** START Excerpted text **

Now, what we’re wanting to do is measure ionizing radiation within the bounds of it having an effect on human health. That means we’re actually wanting to measure dose rate, not just a simple count of events. That means we also don’t necessarily care whatkind of radiation is present, just that radiation is present.
That’s actually not true. If something serious occurred that produced large amounts of radiation, it would be useful to know what kind was present so we know how to protect ourselves.
For instance, a high level of alpha radiation is manageable because it can’t pass through the thin layer of dead skin on our bodies, but we need to be careful because particles emitting alpha radiation can be inhaled or swallowed.
Beta radiation is trickier to manage because it can pass through thicker materials, and in doing so emit x-rays if it’s the wrong type of material.
Gamma radiation is even trickier to manage because it can easily pass through thick layers of shielding without much effort.
Lastly, neutron radiation is the hardest to manage because its the most powerful. It can radiate through thick concrete or metal, and it can actually cause other materials to become irradiated through neutron activation. Thankfully it’s also extraordinarily rare, and only found in the middle of nuclear reactors (or explosions). It’s a safe bet we don’t need to monitor for this, but we can monitor it indirectly because the byproduct of neutron radiation is other forms of radiation.
The effects radiation has on health is measured through effective dose over a period of time. It takes large doses in short periods to harm us, but it only takes low doses over longer periods of time to harm us. We can see this in examples of exposure:
Figure 3: Dose rate affecting health
Given this, we can use a Geiger counter acting as a dosimeter for the basis of the sensor in our agent. The agent would poll the Geiger counter and send the results back to the servers for analysis.
Threats to Agent Availability
Earlier we estimated that we would need 3,474,812 agents distributed globally to create our network. They will live in areas with any number of adverse conditions so we need to consider what could interfere with the operations of an agent.
This is probably the most obvious condition to think about. We have to worry about serious weather conditions like torrential rain, extreme heat, freezing, dust, etc. There are also other things to consider like natural disasters causing flooding or fire, or stranger things like wild animals making nests in or around the agents.
We can compensate for these conditions by building durable enclosures that are weatherproofed for the intended climates.
Not surprisingly we’ve also got to consider the condition that the internet or power will disappear from time to time.
Figure 4: Reliable internet, isn’t.
As it happens I’m all too familiar with this condition, though sometimes my preference for resolution doesn’t help anything.

** END Excerpted text **
** START Raw data **

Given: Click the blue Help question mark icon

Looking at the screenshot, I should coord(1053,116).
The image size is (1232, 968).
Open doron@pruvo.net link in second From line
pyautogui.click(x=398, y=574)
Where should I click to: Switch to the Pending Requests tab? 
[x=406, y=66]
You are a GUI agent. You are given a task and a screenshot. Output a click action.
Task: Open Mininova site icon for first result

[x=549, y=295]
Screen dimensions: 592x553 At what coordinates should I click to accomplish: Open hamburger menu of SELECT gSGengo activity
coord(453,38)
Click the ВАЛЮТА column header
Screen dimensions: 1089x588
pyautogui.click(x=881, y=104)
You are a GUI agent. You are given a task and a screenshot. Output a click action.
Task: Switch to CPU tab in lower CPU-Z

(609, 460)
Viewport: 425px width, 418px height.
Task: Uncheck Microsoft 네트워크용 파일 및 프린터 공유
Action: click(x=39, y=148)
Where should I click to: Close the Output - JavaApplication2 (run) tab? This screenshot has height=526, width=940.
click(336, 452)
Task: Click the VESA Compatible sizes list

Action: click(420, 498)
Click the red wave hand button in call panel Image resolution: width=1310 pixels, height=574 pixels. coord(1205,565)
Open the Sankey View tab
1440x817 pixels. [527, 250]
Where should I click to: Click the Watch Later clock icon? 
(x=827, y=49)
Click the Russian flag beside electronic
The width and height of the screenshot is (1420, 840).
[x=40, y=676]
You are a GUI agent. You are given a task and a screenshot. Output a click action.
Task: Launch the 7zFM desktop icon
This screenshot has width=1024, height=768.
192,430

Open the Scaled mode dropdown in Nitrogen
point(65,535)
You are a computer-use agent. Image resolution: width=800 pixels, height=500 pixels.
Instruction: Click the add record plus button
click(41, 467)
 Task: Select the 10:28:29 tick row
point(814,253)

** END Raw data **

Required actions
1. From the radiation monitoring excerpt, extract the passage beginning at the words "Now, what we’re" and stopping after "radiation is present.", copying it word for word.
2. List every type of radiation that the radiation monitoring excerpt ranks by how hard it is to manage.

Written answers
1.
Now, what we’re wanting to do is measure ionizing radiation within the bounds of it having an effect on human health. That means we’re actually wanting to measure dose rate, not just a simple count of events. That means we also don’t necessarily care whatkind of radiation is present, just that radiation is present.

2.
- Alpha radiation
- Beta radiation
- Gamma radiation
- Neutron radiation